An image from my partner’s work, illustrating cortical columnarity at different time points of development. (A) 26 weeks gestation. (B) 32 weeks gestation. (C) 48 days old, postnatal. (D) 9 years old. Image borrowed from here.
One thing that’s truly special about the cortex is that it offers the rest of the brain, the parts receiving sensory information and outputting motor actions, to refine the incoming information and alter outgoing behavior so that the circuit doesn’t solely behave in an input → output fashion. It turns what would otherwise be a reflexive action into a more complex circuit whose output can be amplified, suppressed, or even completely postponed depending on what the organism deems suitable. And one of the nice things about having a bigger cortex, with its even greater number of circuits, is that it can provide an even more refined means for orchestrating behavior.
A simple model illustrating the benefit to cortical intervention in the monitoring of sensory-motor systems.
What makes the human brain unique compared to, say, a dolphin brain or an elephant brain? It certainly can’t be one solely of size, since many modern cetaceans (whales, dolphins) have an even greater brain size relative to body size . And an extreme level of surface complexity also isn’t unique to Homo sapiens. For instance, dolphins have a neocortex with polymicrogyri which look more akin to that of the human cerebellum than a cerebrum.
Dolphin brain. Adapted from Butti et al. (2011).

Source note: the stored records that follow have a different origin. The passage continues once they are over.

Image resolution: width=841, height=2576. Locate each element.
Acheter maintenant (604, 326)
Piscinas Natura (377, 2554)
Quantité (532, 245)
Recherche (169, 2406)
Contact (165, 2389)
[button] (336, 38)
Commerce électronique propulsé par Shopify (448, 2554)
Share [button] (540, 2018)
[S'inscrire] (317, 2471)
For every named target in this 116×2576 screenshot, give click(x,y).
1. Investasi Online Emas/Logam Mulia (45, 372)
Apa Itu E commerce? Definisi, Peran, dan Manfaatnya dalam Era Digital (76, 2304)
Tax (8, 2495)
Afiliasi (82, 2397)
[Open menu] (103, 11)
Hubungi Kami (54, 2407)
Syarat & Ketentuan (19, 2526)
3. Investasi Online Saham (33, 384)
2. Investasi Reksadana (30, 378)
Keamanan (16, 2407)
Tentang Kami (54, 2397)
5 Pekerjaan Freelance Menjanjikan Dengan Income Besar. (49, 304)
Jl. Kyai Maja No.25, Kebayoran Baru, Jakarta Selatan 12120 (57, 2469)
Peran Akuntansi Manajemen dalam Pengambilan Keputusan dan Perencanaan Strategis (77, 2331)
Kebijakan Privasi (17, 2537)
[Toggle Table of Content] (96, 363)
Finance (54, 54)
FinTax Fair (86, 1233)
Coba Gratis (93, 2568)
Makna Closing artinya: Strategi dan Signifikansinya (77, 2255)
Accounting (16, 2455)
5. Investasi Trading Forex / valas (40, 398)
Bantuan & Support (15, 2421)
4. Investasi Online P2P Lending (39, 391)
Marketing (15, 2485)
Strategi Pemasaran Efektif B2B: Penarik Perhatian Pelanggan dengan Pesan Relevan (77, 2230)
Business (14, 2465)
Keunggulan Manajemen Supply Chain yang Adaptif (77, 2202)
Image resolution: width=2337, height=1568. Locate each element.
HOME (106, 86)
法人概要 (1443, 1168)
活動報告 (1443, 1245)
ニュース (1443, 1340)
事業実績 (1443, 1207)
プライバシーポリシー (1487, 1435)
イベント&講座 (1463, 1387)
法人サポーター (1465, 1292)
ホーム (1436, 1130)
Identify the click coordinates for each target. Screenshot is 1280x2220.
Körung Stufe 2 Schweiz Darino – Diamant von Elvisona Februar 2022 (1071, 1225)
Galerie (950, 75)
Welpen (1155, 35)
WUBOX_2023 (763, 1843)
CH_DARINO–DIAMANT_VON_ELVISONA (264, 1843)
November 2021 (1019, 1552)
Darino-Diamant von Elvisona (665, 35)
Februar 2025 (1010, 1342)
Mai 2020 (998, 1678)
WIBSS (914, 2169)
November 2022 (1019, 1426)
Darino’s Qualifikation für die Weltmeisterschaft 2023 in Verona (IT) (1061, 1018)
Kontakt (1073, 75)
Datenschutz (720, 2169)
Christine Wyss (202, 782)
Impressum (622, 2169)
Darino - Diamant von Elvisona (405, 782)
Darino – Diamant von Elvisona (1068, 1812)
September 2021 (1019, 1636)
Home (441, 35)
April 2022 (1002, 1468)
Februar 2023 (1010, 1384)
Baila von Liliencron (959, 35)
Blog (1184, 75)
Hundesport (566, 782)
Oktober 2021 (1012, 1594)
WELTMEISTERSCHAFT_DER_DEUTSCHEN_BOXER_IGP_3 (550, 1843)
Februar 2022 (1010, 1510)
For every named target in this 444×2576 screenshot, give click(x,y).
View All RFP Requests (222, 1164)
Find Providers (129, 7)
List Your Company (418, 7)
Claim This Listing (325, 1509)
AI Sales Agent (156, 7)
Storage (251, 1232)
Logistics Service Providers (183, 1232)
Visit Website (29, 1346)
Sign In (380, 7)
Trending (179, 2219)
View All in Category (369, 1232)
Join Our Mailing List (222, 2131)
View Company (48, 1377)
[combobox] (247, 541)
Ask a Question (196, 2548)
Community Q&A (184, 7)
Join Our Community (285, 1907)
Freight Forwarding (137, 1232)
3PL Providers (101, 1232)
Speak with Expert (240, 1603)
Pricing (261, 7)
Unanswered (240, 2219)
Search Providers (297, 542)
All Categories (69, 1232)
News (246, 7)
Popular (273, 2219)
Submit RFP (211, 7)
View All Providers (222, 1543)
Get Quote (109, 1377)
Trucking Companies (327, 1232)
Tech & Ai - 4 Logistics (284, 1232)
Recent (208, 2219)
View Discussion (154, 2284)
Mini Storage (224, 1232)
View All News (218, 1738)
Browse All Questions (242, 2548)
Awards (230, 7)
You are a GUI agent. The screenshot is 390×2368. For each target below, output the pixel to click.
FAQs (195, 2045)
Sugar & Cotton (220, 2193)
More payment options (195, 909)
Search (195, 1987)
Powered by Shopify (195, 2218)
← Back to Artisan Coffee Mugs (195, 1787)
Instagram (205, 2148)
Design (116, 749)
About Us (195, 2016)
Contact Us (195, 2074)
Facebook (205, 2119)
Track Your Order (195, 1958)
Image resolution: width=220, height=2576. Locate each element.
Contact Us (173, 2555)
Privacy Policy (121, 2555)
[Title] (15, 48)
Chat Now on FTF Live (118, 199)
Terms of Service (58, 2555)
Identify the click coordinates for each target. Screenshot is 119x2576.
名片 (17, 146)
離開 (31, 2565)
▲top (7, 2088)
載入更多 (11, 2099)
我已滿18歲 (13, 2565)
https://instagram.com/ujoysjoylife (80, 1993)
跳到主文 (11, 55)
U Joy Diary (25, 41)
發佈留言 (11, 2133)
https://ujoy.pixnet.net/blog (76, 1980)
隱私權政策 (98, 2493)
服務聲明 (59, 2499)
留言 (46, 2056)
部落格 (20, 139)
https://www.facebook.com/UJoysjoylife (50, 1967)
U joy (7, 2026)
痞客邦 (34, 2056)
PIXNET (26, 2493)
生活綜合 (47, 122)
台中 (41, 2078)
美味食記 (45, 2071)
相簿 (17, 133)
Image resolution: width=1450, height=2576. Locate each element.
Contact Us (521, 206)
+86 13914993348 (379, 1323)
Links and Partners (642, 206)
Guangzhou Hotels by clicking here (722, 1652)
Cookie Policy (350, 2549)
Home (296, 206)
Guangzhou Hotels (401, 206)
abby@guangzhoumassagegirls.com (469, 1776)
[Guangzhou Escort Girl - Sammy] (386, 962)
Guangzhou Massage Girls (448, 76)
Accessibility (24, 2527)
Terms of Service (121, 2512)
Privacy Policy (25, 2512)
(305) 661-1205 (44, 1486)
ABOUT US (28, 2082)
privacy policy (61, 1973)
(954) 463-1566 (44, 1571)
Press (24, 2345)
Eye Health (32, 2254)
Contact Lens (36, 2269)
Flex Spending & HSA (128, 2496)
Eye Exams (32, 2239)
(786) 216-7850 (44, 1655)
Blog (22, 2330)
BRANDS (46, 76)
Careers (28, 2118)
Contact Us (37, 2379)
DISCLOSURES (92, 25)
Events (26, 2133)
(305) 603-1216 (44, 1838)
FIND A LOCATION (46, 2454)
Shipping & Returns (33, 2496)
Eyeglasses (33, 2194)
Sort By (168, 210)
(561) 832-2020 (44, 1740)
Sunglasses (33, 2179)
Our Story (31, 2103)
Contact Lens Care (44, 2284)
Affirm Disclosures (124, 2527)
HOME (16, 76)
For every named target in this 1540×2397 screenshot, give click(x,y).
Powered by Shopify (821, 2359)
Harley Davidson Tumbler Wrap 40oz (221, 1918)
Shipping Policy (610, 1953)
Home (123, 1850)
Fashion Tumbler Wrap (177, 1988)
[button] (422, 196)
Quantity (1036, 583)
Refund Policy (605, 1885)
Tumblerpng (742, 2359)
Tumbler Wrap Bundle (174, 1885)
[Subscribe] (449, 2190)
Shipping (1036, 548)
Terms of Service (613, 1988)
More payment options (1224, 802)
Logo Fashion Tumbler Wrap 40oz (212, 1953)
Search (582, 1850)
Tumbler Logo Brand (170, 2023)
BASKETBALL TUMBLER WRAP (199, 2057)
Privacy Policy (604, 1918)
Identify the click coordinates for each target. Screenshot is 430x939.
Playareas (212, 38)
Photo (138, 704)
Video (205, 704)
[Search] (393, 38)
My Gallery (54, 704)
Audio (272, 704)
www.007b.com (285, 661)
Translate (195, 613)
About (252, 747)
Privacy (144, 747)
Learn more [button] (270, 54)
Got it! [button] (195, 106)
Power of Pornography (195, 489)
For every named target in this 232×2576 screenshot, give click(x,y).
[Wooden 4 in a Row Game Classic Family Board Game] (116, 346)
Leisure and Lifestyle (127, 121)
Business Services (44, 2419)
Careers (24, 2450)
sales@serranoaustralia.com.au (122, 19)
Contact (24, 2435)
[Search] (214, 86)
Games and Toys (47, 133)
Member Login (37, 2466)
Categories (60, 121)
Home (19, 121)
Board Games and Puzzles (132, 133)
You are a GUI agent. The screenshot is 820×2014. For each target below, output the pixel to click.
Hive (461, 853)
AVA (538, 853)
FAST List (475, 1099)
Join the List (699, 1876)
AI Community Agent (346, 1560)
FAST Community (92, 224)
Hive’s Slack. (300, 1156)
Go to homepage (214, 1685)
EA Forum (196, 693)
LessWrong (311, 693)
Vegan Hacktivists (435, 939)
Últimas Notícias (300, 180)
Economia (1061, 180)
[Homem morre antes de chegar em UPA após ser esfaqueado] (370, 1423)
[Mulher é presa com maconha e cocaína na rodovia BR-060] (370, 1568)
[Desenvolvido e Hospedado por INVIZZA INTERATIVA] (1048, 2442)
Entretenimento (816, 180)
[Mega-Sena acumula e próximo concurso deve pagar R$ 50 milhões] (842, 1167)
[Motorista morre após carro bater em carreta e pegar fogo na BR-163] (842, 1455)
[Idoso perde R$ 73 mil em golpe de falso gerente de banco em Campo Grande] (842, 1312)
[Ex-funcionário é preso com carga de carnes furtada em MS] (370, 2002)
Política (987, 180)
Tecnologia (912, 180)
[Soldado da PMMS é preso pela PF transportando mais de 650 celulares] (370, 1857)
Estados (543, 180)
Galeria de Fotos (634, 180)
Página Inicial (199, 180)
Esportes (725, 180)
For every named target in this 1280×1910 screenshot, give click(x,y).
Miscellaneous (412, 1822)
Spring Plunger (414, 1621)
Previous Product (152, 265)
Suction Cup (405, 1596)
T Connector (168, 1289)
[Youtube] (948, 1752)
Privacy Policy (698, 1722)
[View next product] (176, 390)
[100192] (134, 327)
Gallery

Why are humans so unique? Honestly, I can’t say I know the answer to that. Maybe it’s just sheer stupid luck to have developed the right combination of abilities, which many types of gyrified brains could potentially handle, but whose anatomies and circumstances didn’t allow them to happen.
Let’s review. For one, our bipedalism is a useful development, having allowed us to both travel long distances comfortably and having freed up our hands for more refined, useful activities. Related to that, opposable thumbs, which allow us to grasp objects and manipulate them better, have fostered our capacity for tool development. And not only our ability for understanding language but for having a throat, mouth, tongue, and lips which in symphony produce such a huge variety of sounds have been vital in our species’ success. And finally, put it all together and we have the ability to build, use, and communicate about important tools and ideas which have ultimately fostered our rapid societal progression.
Maybe there isn’t a single thing that’s truly unique about humans but a number of convergent abilities. Perhaps human evolution just happened to be in the right place at the right time.